PI Industries Limited : Consistent outperformance; pipeline remains strong - Emkay Global
Consistent outperformance; pipeline remains strong
* Q3FY21 revenue/EBITDA/PAT beat our expectations by 8%/13%/10% on the back of robust 40% growth in exports (8% above est.) and 26% growth in the domestic business (10% above est). PI’s revenue/EBITDA increased 37%/48% yoy to Rs11.6bn/Rs2.76bn.
* Export order book stood constant qoq at USD1.5bn, implying new life-time high quarterly order wins of ~USD120mn (~USD82mn/USD108mn order wins in Q1/Q2FY21). We note that PI’s quarterly new order wins increased ~46% since Q1FY21.

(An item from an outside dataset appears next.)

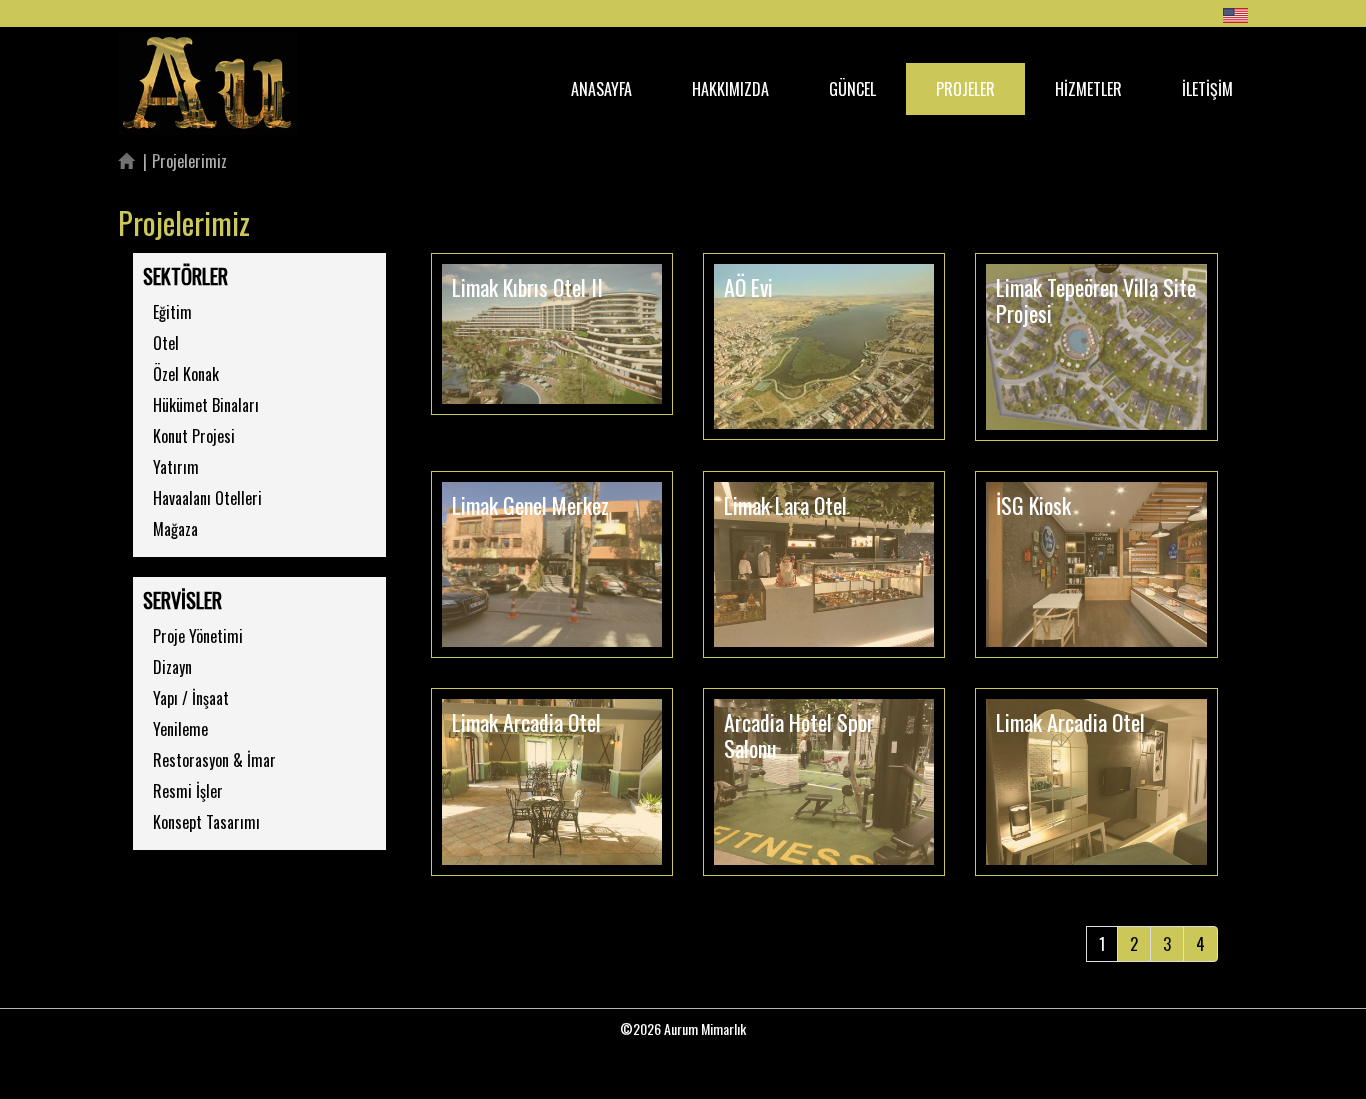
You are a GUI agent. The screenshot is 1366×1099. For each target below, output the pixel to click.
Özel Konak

* PI plans to commercialize 5-6 new molecules in the export segment in FY22 vs. 4 in FY21. The company has already commercialized 4 new molecules at the Isagro site and plans to commercialize 4 more by FY22, which offers visibility over FY22-23.
* PI has guided for improving throughput of its existing capacities from ~80% utilization to 85%-90% using automation and other technologies. We remain constructive on PI due to 1) robust new order wins, 2) visibility on new molecule commercialization pipeline, 3) improved utilization, and 4) synergies from Isagro integration in the domestic business. We maintain Buy and OW stance in our EAP with a revised TP of Rs2,500 (vs. Rs2,450 earlier) based on 33x FY23E EPS.
Higher utilization/operating leverage drive margin improvement: PI’s EBITDA margins improved 176bps yoy to 23.7%, driven by operating leverage and improved utilization of existing facilities. Gross margins expanded 30bps yoy to 46.9% on the back of improved product mix in the domestic segment.
Robust new molecule commercialization pipeline: PI has 25 molecules at the commercial stage and over 45 products at various R&D stages. Management expects to commercialize 10-15 products over the next 2-3 years, out of which it will commercialize 5-6 in FY22.
Organic revenue growth target of 20% for FY22: Management maintained its organic growth target of 20%. PI will commission one MPP in Q4FY21 and one in Q2-Q3FY22. Given the current growth run rate, management guided that PI would require additional capex but are waiting for any under-utilized capacity through acquisitions. If the acquisition does not come in time or does not have under-utilized capacity, it will go for organic capex.
Outlook: Maintain strong Buy: We raise our FY21/22/23 EBITDA and PAT estimates by 2-7% as we factor in the Q3 beat and strong order book execution over FY22-23E. We maintain Buy with a revised TP of Rs2,500 based on 33x FY23E EPS.